[WORK TO BE COMPLETED] In the forum post below about a trip to Morritt's Grand, shorten the paragraph that begins "5. I know they drive on the left" and keep its main facts.

— start TEXT EXTRACT —

I am getting so excited. 

We are going to Morritt's Grand April 4-11.  Can't wait.   

Couple questions:
1. Do you need some sort of shirt to help keep you warm while snorkeling?  Or just something to avoid sunburn?

2. What are the temps right now?

3. What do you get for a presentation is it worth the "free" gift?

4. Do you know the number to call to request a building/floor?  I have heard you can call 14 days in advance.

5. I know they drive on the left, we are getting a car from Hurley's, I am wondering is the steering on the left or the right of the car?

6. Do the allow any sort of water toys in the pool?  Small ball to throw, plastic rings to toss and dive for, floats to lounge in pool?

7. We have a 12 yr old - have you seen many children at the resort?

8. The restaurants, do they have regular kid stuff - burgers, chicken fingers, etc. as not everyone in our family likes seafood items?

9. What sort of shops are in Georgetown?

10. Should we bother bringing beach towels or are they provided? Are they nice or small and rough feeling?

11.  Any suggestions of anything that is not provided that I might want to bring?  Kitchen items, bath item, outside items??

Hope you enjoy the rest of your stay and thanks in advance for any answers.

Maryk


----------



## Htoo0 (Mar 21, 2009)

— end TEXT EXTRACT —
— start DATASET EXCERPT —

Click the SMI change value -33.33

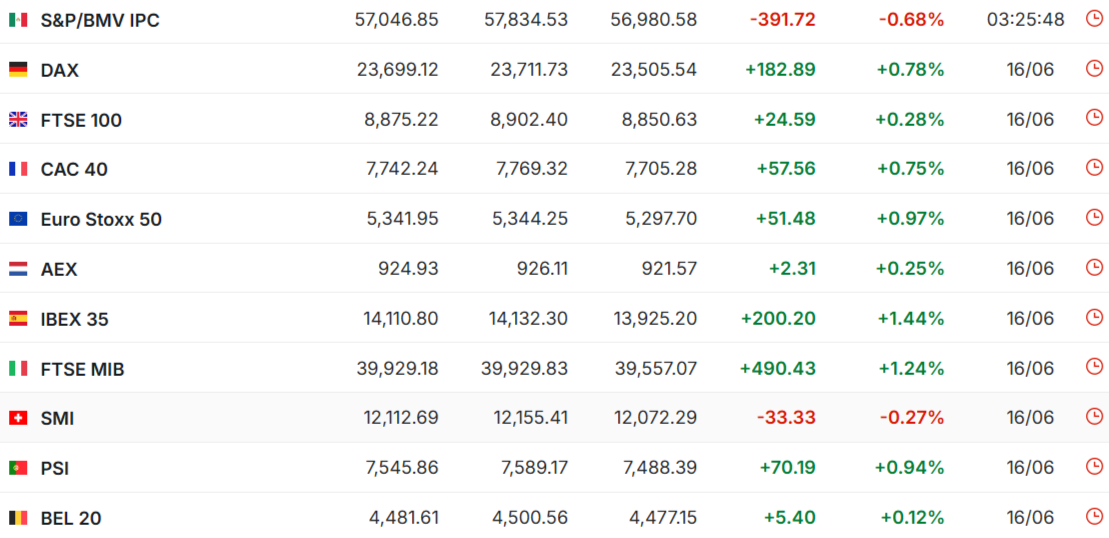pos(786,418)
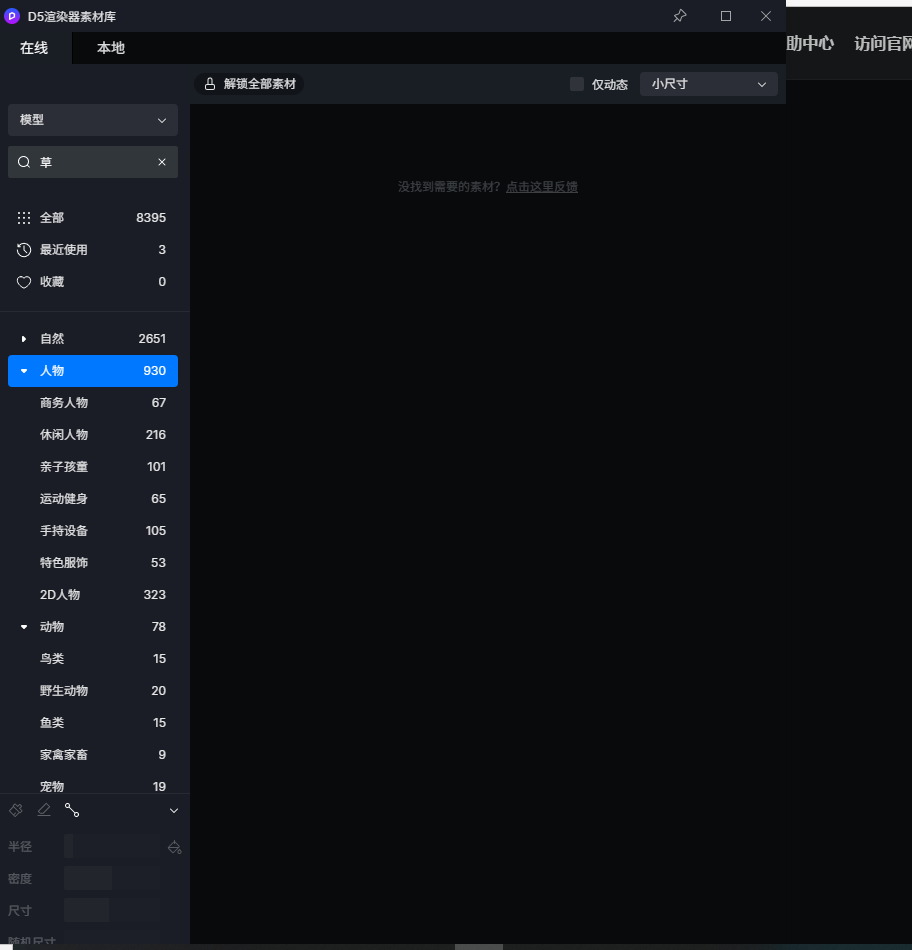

— end DATASET EXCERPT —

[WORKED ANSWER] They drive on the left, and we're renting a car from Hurley's, so is the steering wheel on the left or the right?